The Mariners released Jose Morban, the former Rule 5 pick who made up part of manager Mike Hargrove's thin bench.


I can still remember fans roasting Hargrove for not playing him more, as if Morban was a legitimate prospect. Hargrove knew better. And he was trying to save his job.

Former first-round pick Darnell McDonald made the International League's post-season All-Star team after batting .292 with 14 homers and 57 RBIs at Triple-A Durham.

McDonald came to the Orioles accompanied by a tremendous amount of hype. Teams passed on him in the 1997 draft because they thought he'd accept a football scholarship to Texas and be impossible to sign. The Orioles took a chance with the 26th overall pick, signed him and got very little in return.

His attitude turned off some people in the organization - more than one person considered him a bad influence on former outfielder Tim Raines Jr. - and once McDonald started to show signs of maturing...well, he wasn't as good as advertisesd. He appeared in 17 games with the Orioles in 2004, going 5-for-32.
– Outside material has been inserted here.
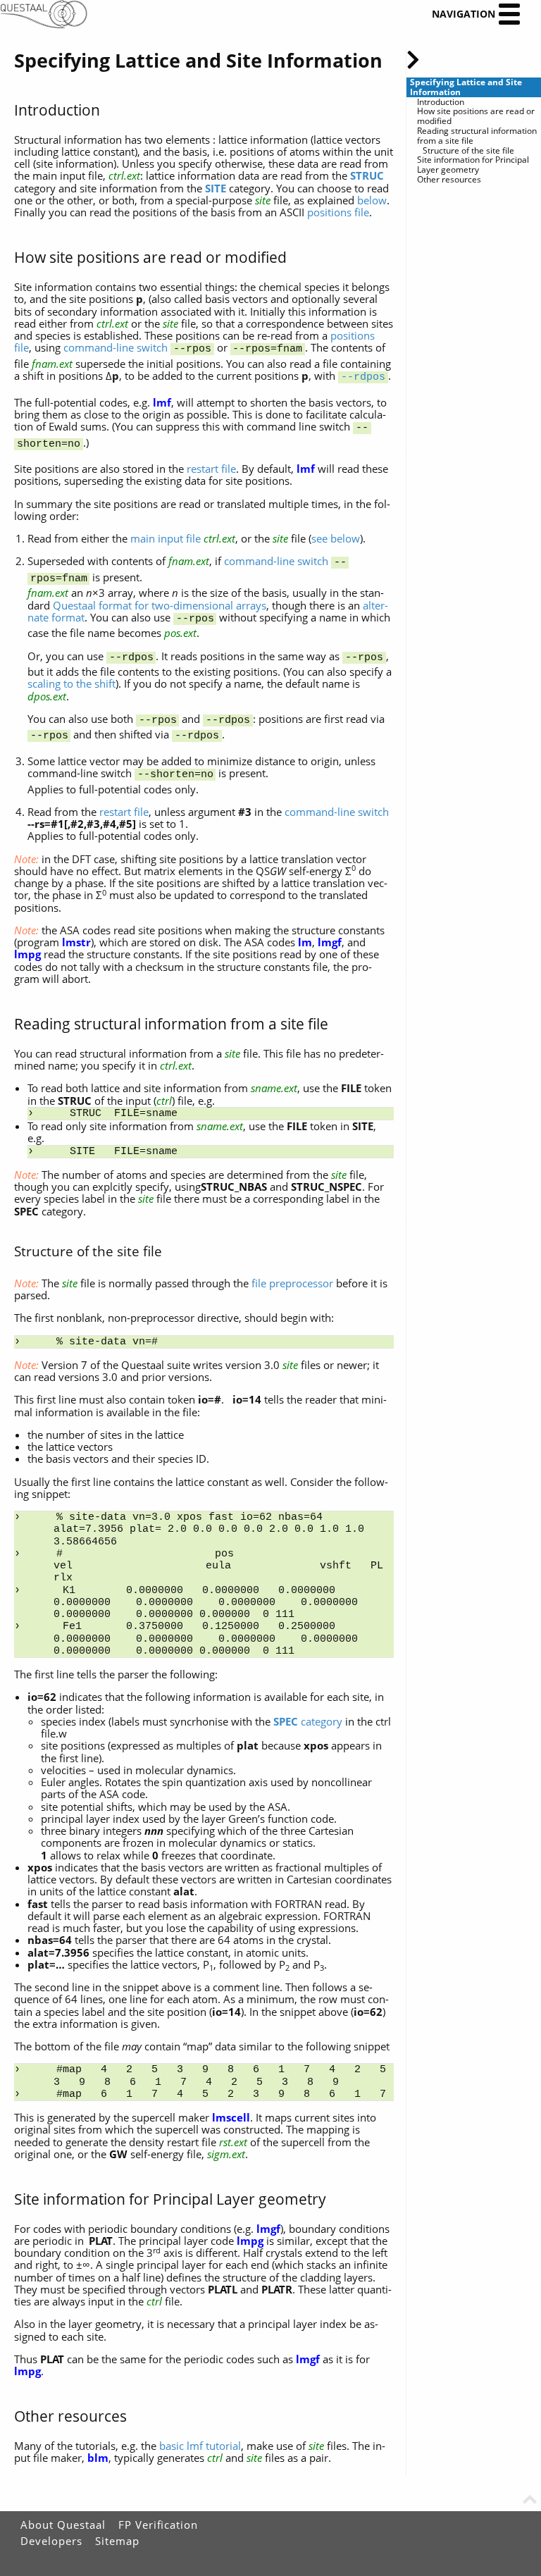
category (307, 1721)
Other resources (449, 180)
Maybe football would have been the smart choice.

By the way, nobody from Triple-A Ottawa or Double-A Bowie made their respective league's post-season All-Star teams.

The Reno Silver Sox won the independent Golden Baseball League championship. The tournament MVP: First baseman Doug Gredvig, a former Orioles farmhand.

Remember pitcher Franklyn Gracesqui, whose fastball reportedly was clocked at 100 mph over the winter? Remember how it didn't even reach 90 in spring training, which puzzled the Orioles and left them groping for reasons? I kept peaking at a scout's radar gun during an exhibition game in Vero Beach, Fla., and Gracesqui was stuck in the '80s like a VH1 special.

I hear that after they removed him from the 40-man roster, his fastball touched 95.

Go figure.

Gracesqui was put on the restricted list and didn't finish out the season at Ottawa. Improved fastball, declining attitude.